Might be worth talking to some councillors to try to get the council moving.


----------



## aircobra19 (8 Jun 2008)

Perhaps some of the other Broadband providers in the area might be interested?


----------



## murphaph (8 Jun 2008)

msh said:


> mf1 - we are trying to get the county council to take an injunction but don't know how likely they are to do so. By the sounds of it, we will have to push for them to do so.
> 
> It is so unfair that we should suffer such ridiculous costs in order to ensure that someone doesn't break the law.


I'd strongly remind the council (by way of solicitor's letter) that if they do nothing and his next mast falls down again and cripples somebody that you'll hold them as negligent in their duties. I feel for you-people like this with no regard for society make me sick!


----------



## msh (9 Jun 2008)

One of the local councillors is taking an interest in the case so we've asked him to get involved with the planning office and I will remind him and the council of their responsibility to ensure our safety by taking out an injunction. I do have to say though that the planning office have been great. They've obviously gone by the book but they came out and inspected immediately after each deadline and had the next letter out within a few days. The enforcement officer even served the enfocement notice himself as the registered letter was not accepted. The big problem is the legal situation which is very much biased in favor of the lawbreaker. 

aircobra - when you say we should contact the other providers, those that are available in the area would be mainly the large ones e.g. eircom, irish broadband etc. I can't imaging they'd be too bothered as he's not much competition to them.

We got on to COMREG from whom he has a general authorisation but they weren't interested. Said it wasn't their problem and to contact the council. I don't think it's acceptable that a state body would authorise a company that is operating illegally. Local TDs aren't interested in this any more. They were very interested before the election but only lip service not.


----------



## msh (10 Jun 2008)

I spoke to the enforcement officer yesterday and he told me that they generally will only take out an injunction if it's a major case where public safety is an issue. I'd say we'll probably wait until after the court case and then if and when he puts the mast back up we'll push for the injunction then. We'll certainly take the health and safety line given the history, we'll push the politicians and look at any other options we might have. Any suggestions would be welcome.


----------



## murphaph (10 Jun 2008)

I wonder is there any way to jam his transmissions! Does he have a licence to transmit on the frequencies he operates on I wonder? 

You shouldn't have to fight these battles to be honest. Society should take care of individuals like this.

I was threatened with an injunction this year if I didn't cease from a certain act (which I believe I was and am legally entitled to do) and pay a certain sum in compensation (ha!) and between me and my solicitor I decided to let them go for their injunction if they wanted and I was prepared to fight them in court (having been advised by my solicitor that it could cost me up to 50,000 in short order). 

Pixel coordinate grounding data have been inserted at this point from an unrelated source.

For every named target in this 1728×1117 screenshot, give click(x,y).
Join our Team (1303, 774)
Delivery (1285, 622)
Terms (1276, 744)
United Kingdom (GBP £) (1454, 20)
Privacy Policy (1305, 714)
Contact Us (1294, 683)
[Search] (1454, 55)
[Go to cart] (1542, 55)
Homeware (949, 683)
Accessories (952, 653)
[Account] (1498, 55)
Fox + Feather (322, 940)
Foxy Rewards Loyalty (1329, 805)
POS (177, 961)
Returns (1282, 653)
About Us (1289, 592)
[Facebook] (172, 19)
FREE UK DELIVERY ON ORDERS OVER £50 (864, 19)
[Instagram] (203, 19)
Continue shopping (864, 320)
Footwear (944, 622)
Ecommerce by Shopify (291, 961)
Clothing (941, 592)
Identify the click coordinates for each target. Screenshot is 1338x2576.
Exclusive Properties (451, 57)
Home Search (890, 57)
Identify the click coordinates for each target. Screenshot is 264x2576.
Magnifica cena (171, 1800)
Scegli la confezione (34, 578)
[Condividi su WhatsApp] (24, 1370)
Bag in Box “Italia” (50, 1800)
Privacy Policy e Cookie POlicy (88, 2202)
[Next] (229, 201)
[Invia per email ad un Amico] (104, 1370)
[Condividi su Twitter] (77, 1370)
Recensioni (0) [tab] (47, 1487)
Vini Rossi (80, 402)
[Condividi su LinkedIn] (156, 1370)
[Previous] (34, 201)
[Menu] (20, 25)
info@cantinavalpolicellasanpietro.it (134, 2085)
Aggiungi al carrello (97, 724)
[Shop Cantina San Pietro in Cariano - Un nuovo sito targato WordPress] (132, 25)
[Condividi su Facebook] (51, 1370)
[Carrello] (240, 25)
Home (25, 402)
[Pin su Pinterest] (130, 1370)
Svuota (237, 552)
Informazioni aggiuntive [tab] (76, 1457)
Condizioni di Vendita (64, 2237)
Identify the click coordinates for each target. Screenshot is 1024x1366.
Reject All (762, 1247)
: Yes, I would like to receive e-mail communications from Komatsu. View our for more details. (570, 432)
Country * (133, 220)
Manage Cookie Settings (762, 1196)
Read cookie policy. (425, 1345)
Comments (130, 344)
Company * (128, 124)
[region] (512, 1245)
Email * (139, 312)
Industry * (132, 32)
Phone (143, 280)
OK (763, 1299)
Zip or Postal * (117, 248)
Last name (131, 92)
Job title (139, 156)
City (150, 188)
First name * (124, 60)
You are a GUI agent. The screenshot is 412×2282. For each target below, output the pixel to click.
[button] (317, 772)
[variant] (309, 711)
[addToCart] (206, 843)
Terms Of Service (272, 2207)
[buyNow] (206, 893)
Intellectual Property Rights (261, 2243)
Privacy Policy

They backed down and looked rather foolish for having threatened the injunction in the first place. My solicitor says their solicitor would not be impressed with them making him look like a fool and would be very wary of them in future.

Getting that "we'll seek injunctive relief" letter makes you sit up though!


----------



## msh (10 Jun 2008)

A letter threatening an injunction wouldn't work. He's said he'd go bankrupt rather than let us "win". He's not reacting normally to this at all. We've been more than reasonable about all this. After the first one fell down, he agreed to move it within 4 months. After 3.5 months, rather than taking it down he put up a second, even higher mast.

Re jamming it - we don't want to do anything illegal. He has a general authorisation from COMREG but they don't care about the fact that he has no planning permission. We're asked them to withdraw his authorisation but no go.


----------